L'ONU a alerté, jeudi 28 mai 2026, sur la poursuite de températures mondiales élevées. Selon les nouvelles projections de l'Organisation météorologique mondiale (OMM), les températures moyennes à la surface du globe devraient rester proches des niveaux records pour l'année en cours et pour les quatre suivantes, jusqu'en 2030.
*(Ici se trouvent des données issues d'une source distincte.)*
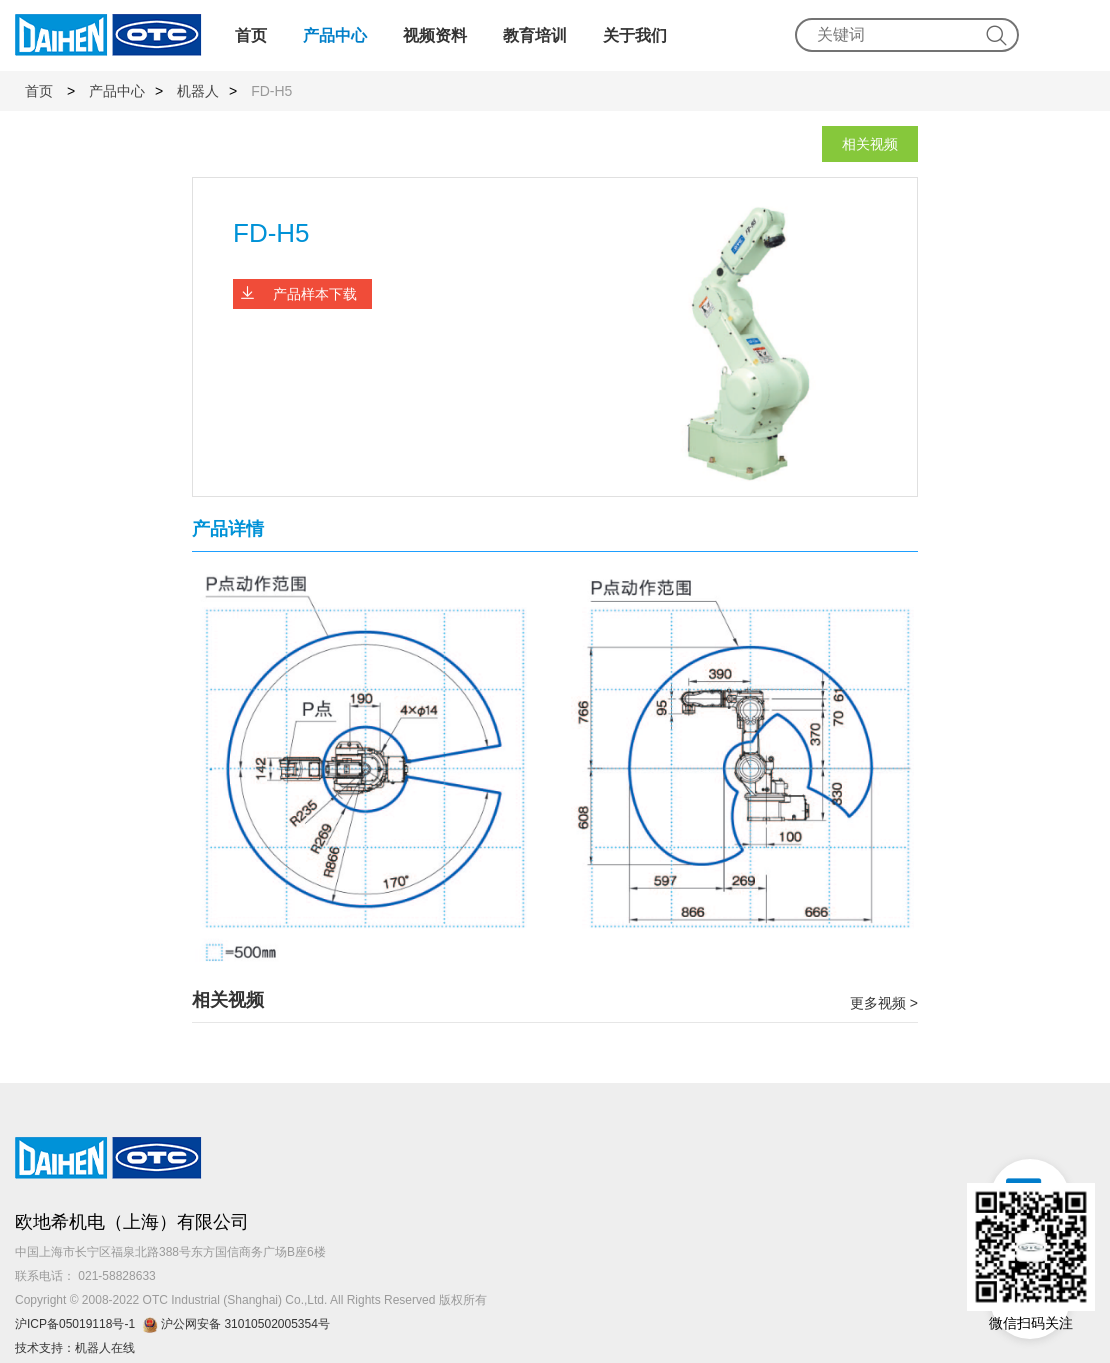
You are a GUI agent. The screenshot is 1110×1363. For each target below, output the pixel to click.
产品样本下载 (315, 294)
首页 (251, 35)
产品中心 (335, 35)
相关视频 (870, 144)
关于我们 (635, 35)
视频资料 (435, 35)
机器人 (198, 91)
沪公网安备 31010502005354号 (239, 1324)
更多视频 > (884, 1003)
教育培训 (535, 35)
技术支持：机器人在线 (75, 1348)
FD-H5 (271, 91)
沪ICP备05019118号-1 (75, 1324)
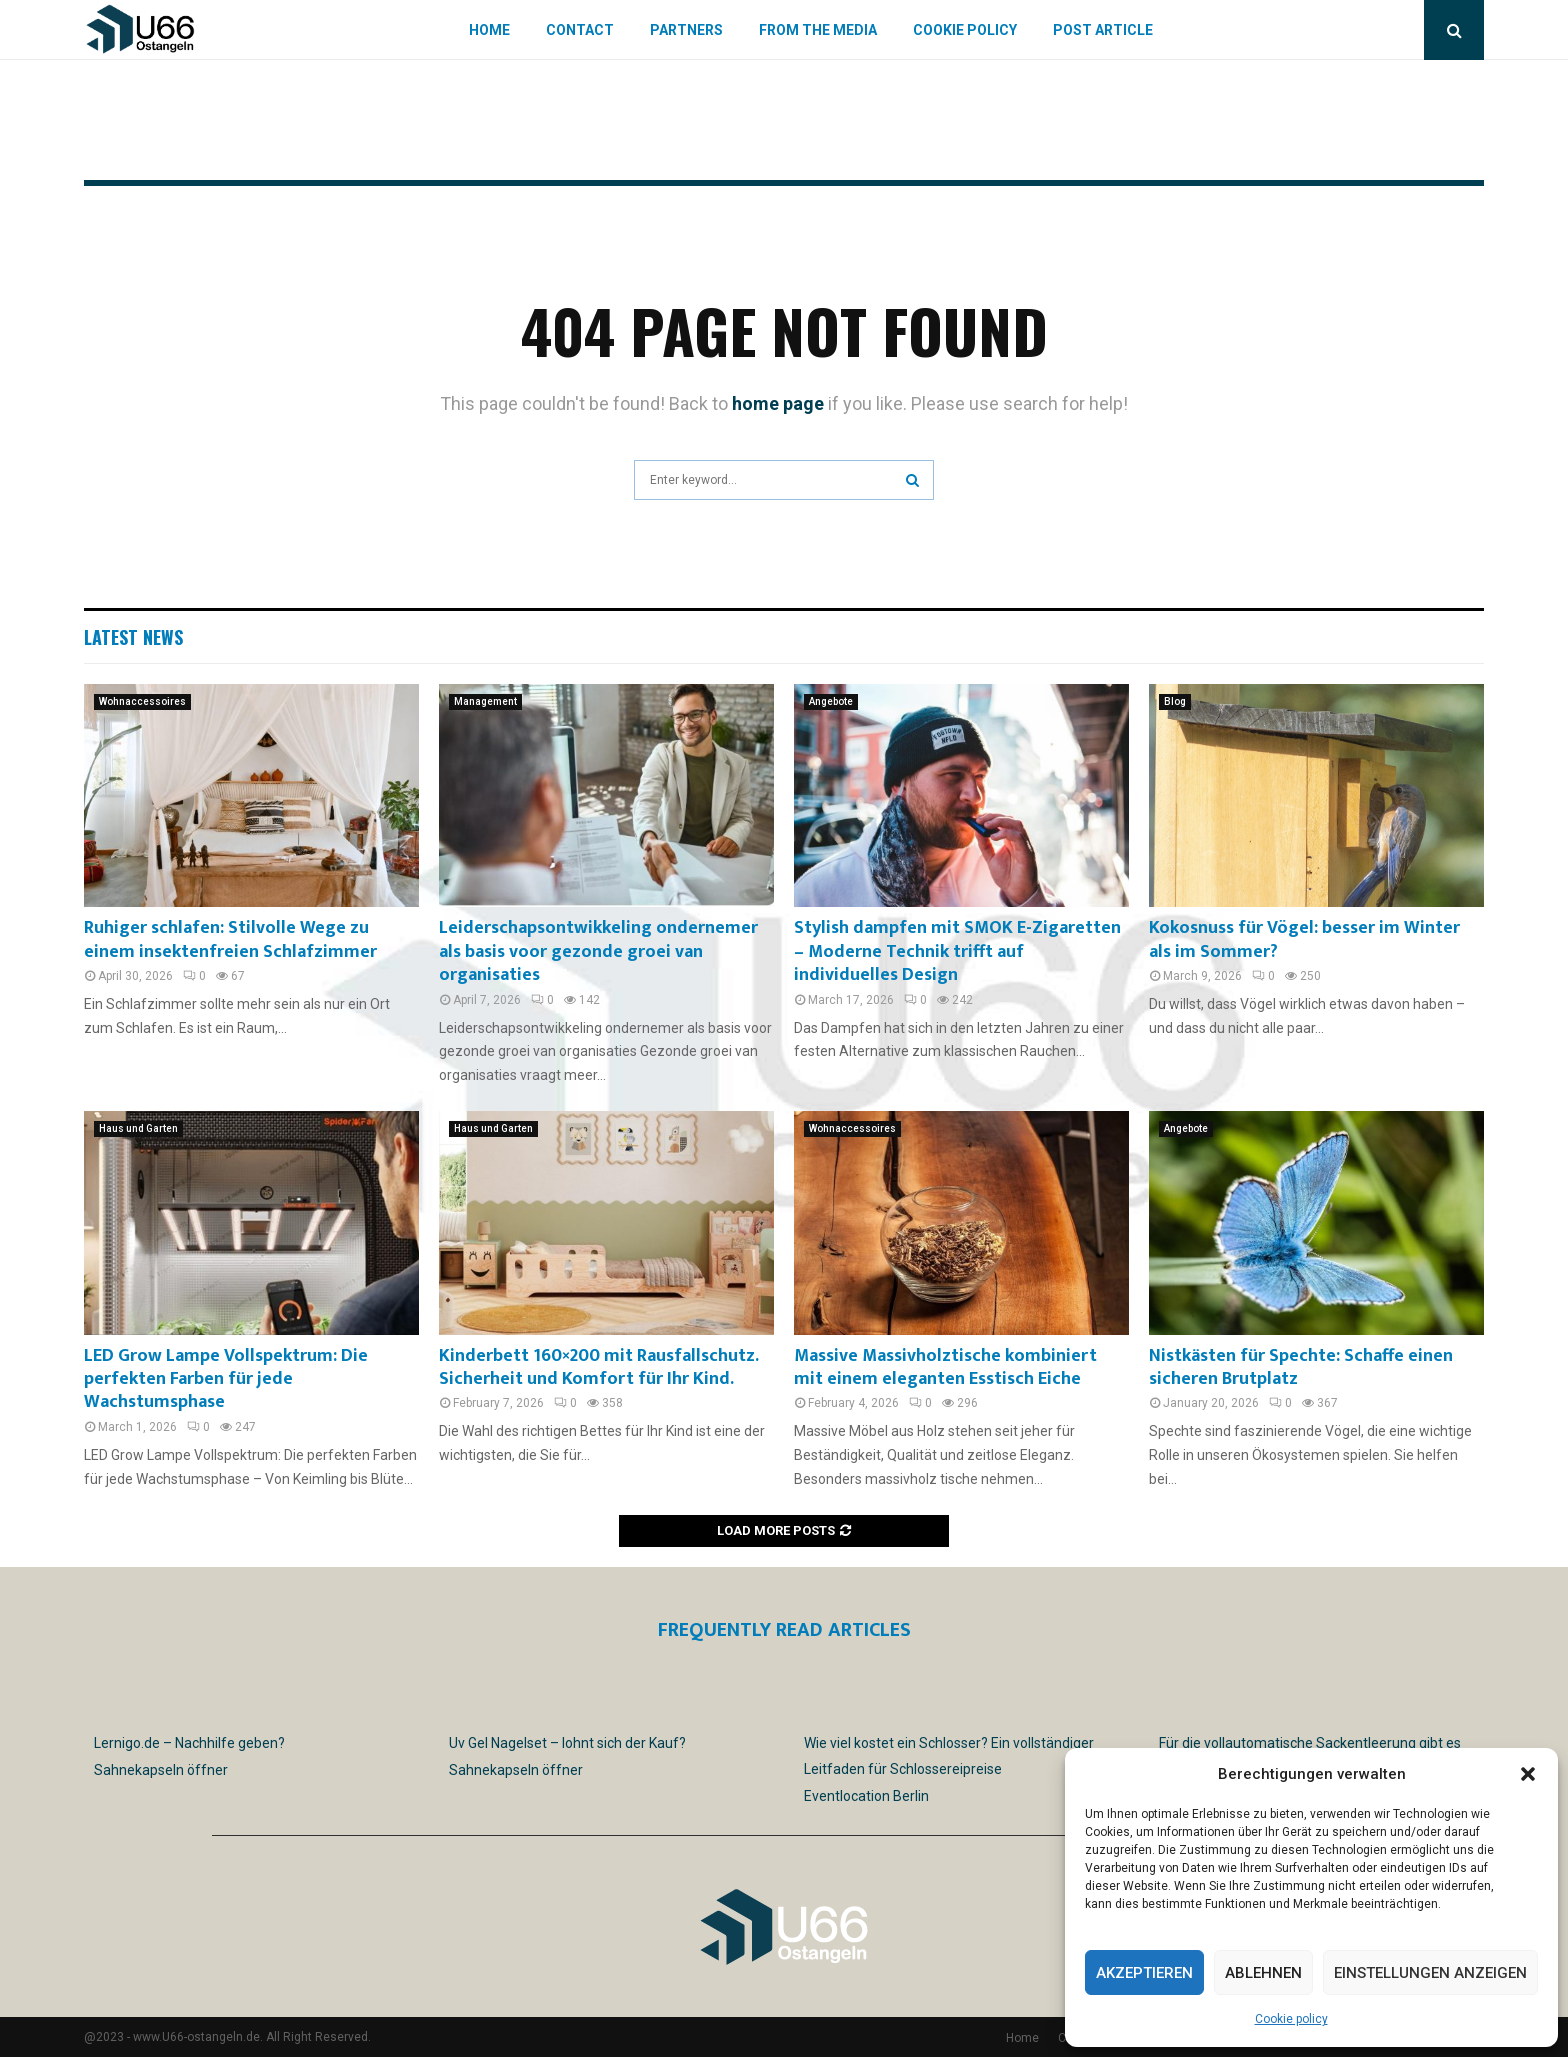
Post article (1103, 30)
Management (485, 701)
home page (778, 403)
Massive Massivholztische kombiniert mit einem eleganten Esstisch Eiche (945, 1367)
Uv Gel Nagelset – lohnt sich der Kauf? (567, 1743)
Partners (686, 30)
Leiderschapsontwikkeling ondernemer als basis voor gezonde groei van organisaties (598, 951)
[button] (1528, 1774)
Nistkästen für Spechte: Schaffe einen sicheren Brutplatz (1301, 1367)
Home (489, 30)
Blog (1175, 701)
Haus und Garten (138, 1128)
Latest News (133, 637)
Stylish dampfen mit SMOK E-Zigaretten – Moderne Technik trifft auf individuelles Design (957, 951)
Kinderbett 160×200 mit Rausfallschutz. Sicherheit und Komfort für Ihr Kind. (598, 1367)
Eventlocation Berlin (866, 1796)
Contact (580, 30)
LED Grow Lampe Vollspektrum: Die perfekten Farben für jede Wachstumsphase (226, 1379)
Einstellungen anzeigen (1430, 1973)
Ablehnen (1263, 1973)
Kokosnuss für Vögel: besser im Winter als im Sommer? (1304, 939)
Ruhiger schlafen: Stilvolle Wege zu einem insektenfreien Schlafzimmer (230, 939)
Une probabilité de 75 % de franchir le seuil de 1,5 °C sur la période 2026-2030
Les modèles climatiques indiquent une probabilité de 75 % que la température moyenne des cinq années allant de 2026 à 2030 dépasse de plus de 1,5 °C le niveau moyen de l'ère préindustrielle (1850-1900). Ce seuil est l'objectif le plus ambitieux fixé par l'accord de Paris sur le climat, qui vise à limiter le réchauffement bien en dessous de 2 °C, et de préférence à 1,5 °C. L'OMM précise que la fourchette probable pour la température annuelle moyenne sur cette période se situe entre 1,3 °C et 1,9 °C au-dessus de la référence préindustrielle.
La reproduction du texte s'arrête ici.